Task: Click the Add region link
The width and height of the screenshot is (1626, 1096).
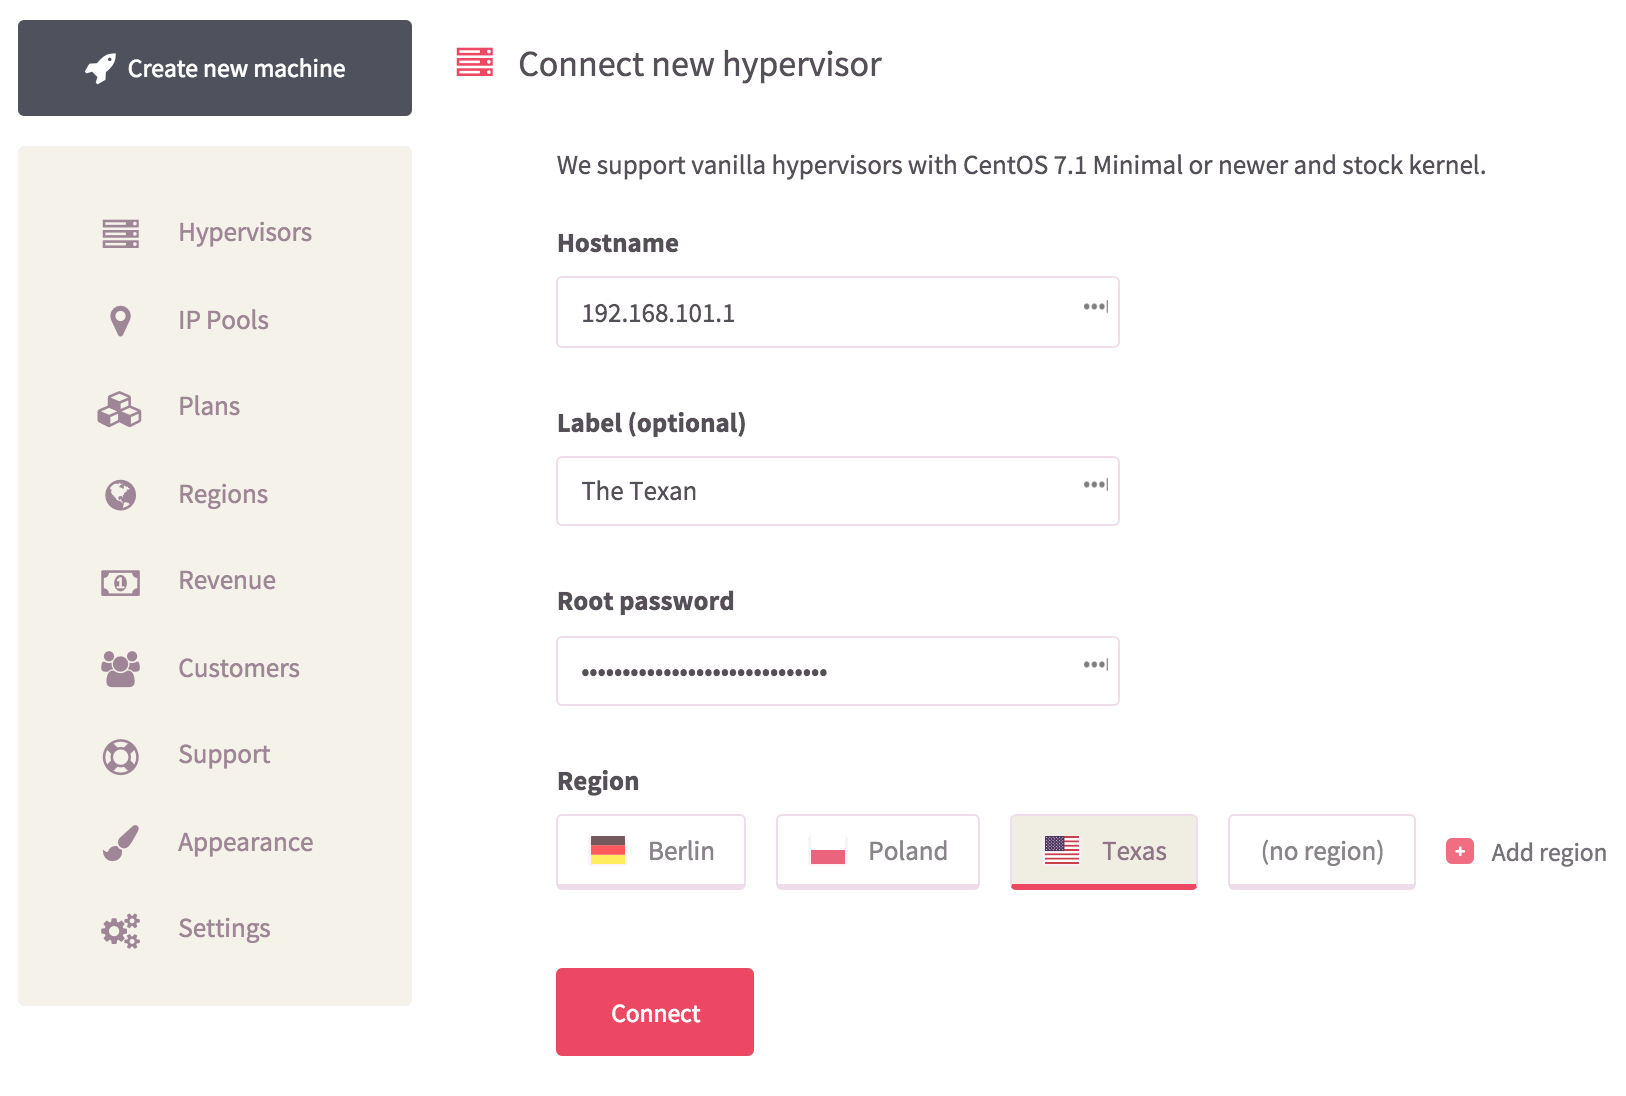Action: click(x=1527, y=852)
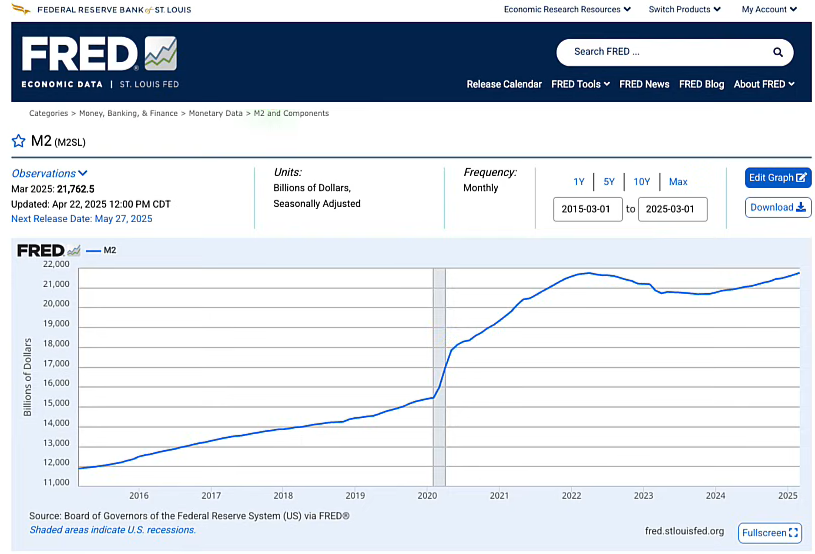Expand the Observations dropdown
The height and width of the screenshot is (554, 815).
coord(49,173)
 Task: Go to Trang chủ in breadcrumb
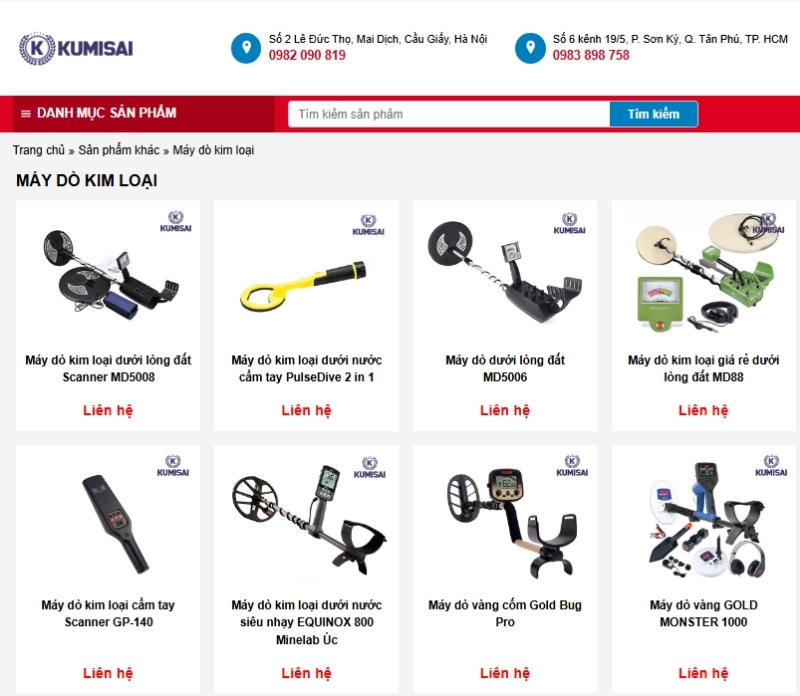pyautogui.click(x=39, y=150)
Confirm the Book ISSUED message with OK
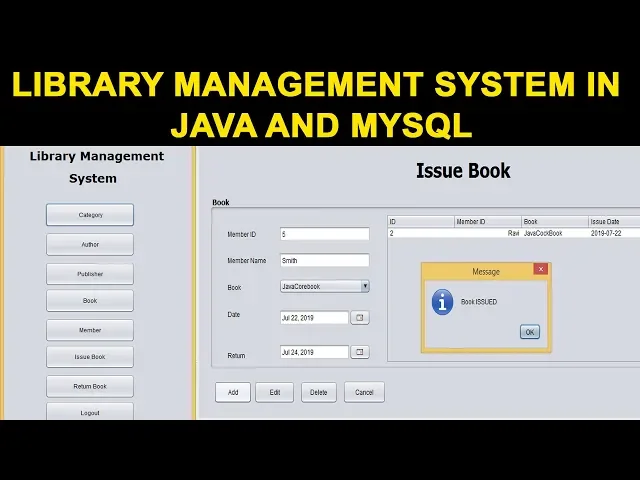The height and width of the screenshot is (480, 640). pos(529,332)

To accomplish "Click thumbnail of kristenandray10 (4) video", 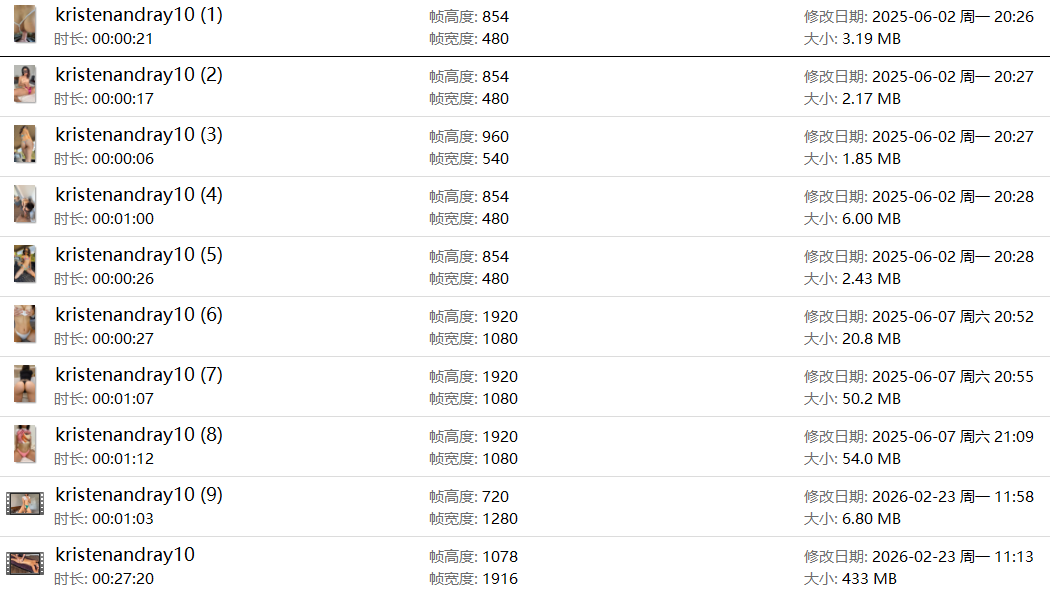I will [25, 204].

* * *

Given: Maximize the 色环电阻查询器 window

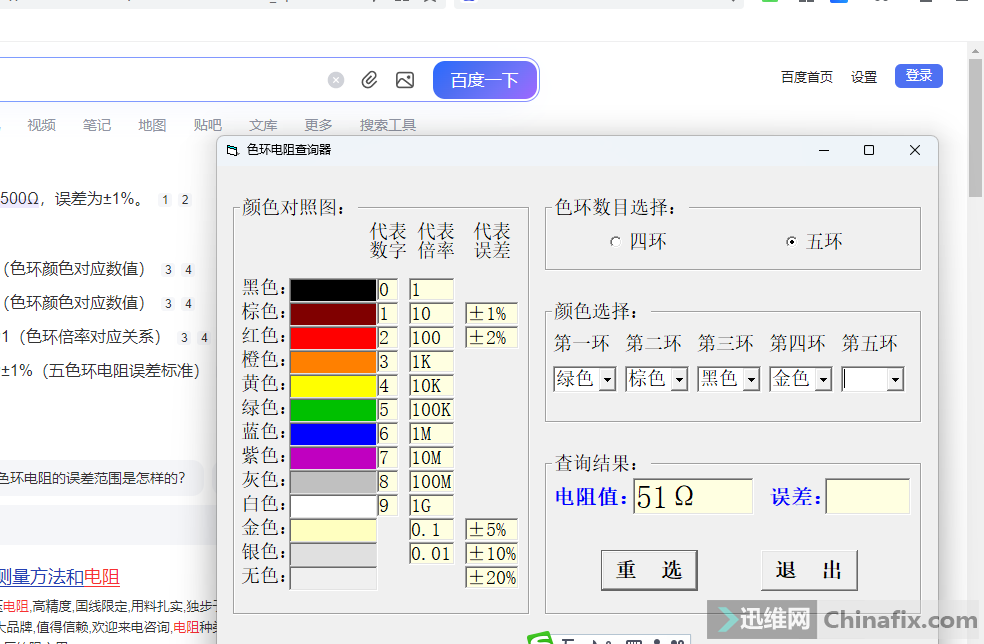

Instructions to follow
Count the lines of the data above that contain the string "Task". Give only the number.

Exercise output
2